Supplied records:
* * *
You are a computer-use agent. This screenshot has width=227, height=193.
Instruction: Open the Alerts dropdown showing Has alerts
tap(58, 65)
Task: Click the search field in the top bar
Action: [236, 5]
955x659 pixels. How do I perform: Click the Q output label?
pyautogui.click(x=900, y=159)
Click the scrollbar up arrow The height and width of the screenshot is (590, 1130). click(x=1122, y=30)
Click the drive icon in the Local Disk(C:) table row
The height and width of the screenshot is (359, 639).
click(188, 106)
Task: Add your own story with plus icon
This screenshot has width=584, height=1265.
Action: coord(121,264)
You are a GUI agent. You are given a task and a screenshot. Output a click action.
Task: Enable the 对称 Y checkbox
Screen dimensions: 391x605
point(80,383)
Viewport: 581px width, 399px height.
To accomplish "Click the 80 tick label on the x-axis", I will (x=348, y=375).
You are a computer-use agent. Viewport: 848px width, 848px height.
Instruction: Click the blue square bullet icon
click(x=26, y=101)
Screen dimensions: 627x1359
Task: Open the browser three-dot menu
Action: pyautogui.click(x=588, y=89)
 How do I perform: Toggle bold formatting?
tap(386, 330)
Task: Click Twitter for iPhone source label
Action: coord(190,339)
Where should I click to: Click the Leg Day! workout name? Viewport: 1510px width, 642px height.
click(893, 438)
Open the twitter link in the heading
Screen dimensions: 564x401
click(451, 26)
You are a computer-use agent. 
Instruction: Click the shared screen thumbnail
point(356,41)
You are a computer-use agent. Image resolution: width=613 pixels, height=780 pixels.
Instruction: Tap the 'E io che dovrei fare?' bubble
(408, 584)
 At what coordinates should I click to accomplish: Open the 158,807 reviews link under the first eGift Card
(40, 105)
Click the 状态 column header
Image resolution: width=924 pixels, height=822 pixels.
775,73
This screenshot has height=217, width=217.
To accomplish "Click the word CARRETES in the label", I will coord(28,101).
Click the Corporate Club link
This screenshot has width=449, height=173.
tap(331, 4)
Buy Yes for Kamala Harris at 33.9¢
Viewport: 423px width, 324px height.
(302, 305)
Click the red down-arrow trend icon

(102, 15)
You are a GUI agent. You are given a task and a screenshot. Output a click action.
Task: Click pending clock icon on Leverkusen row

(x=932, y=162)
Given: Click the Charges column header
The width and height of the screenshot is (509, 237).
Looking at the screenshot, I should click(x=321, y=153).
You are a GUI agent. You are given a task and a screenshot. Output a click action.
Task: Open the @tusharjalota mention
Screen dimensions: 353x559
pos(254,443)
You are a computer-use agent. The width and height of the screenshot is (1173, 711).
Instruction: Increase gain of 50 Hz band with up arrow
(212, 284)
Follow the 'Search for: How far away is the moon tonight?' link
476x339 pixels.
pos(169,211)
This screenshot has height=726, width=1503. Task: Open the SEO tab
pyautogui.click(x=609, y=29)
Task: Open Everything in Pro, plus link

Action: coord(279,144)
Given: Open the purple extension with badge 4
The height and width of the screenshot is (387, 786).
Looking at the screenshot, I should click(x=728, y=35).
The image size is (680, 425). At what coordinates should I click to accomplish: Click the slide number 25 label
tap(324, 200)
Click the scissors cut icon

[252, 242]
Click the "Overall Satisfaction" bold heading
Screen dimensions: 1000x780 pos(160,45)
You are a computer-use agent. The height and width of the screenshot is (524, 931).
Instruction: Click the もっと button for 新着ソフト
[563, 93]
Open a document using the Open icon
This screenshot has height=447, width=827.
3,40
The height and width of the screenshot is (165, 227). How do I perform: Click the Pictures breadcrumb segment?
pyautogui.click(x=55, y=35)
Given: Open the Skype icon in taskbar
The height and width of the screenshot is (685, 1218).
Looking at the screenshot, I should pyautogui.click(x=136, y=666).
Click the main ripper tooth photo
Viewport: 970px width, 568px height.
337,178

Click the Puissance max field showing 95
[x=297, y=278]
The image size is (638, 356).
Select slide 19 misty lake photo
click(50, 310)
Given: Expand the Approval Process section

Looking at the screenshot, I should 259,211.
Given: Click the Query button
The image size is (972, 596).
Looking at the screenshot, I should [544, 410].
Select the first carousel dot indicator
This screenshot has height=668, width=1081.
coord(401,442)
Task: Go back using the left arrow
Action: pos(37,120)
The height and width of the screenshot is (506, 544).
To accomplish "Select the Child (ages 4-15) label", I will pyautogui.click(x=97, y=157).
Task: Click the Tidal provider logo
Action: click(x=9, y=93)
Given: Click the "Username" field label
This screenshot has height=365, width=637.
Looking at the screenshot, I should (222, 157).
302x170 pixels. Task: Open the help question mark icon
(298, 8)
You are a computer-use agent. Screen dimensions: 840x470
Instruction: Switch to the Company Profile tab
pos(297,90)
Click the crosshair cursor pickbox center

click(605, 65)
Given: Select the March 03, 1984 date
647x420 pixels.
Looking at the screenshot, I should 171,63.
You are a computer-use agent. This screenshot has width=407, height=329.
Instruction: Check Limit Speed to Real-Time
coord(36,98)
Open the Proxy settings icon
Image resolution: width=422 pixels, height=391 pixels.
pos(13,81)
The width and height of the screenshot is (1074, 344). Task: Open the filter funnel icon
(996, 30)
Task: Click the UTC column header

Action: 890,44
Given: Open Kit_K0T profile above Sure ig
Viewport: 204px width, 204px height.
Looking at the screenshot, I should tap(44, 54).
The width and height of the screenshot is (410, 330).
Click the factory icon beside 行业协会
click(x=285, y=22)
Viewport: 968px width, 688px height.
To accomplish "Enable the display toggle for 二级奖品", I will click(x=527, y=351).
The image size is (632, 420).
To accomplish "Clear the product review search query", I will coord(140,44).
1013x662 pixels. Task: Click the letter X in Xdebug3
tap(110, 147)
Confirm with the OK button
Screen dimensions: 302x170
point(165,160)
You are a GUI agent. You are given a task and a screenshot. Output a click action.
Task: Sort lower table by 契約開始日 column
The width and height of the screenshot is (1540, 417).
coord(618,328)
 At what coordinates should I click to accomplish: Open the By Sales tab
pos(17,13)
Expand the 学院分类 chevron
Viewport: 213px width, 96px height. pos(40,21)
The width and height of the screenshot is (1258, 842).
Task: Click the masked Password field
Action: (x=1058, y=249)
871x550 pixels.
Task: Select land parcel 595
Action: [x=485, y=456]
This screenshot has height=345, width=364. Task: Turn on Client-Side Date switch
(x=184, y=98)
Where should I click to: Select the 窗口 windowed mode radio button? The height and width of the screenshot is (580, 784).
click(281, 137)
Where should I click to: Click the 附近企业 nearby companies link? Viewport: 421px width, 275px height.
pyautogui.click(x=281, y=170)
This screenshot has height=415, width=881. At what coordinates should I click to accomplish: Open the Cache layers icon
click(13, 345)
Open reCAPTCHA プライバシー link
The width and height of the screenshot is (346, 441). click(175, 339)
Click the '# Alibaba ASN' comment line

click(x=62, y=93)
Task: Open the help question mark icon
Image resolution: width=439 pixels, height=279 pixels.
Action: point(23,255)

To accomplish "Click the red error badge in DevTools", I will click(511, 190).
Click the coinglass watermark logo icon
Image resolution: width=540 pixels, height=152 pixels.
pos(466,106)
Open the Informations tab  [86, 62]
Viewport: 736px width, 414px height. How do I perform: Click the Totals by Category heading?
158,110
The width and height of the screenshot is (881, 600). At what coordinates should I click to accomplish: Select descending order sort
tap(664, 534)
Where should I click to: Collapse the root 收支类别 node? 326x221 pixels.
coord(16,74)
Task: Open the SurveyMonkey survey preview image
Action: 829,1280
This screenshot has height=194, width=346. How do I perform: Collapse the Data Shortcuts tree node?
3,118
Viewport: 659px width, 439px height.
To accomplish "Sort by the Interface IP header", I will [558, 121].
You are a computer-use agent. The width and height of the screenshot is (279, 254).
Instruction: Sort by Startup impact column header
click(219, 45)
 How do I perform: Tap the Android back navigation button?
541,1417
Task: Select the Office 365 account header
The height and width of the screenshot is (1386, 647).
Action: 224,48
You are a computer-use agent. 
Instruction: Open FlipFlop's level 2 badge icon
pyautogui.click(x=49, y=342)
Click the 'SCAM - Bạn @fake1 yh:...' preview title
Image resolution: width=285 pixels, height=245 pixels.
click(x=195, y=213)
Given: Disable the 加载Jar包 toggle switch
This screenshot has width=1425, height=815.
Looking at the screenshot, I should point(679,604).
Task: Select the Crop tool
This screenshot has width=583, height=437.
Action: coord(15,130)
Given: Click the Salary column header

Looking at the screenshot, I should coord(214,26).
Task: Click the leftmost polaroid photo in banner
* * *
Task to carry out:
Scan the records above for the string "Enable", then report every line that contains it.

Response:
Task: Enable the 对称 Y checkbox
To accomplish "Enable the display toggle for 二级奖品", I will click(x=527, y=351).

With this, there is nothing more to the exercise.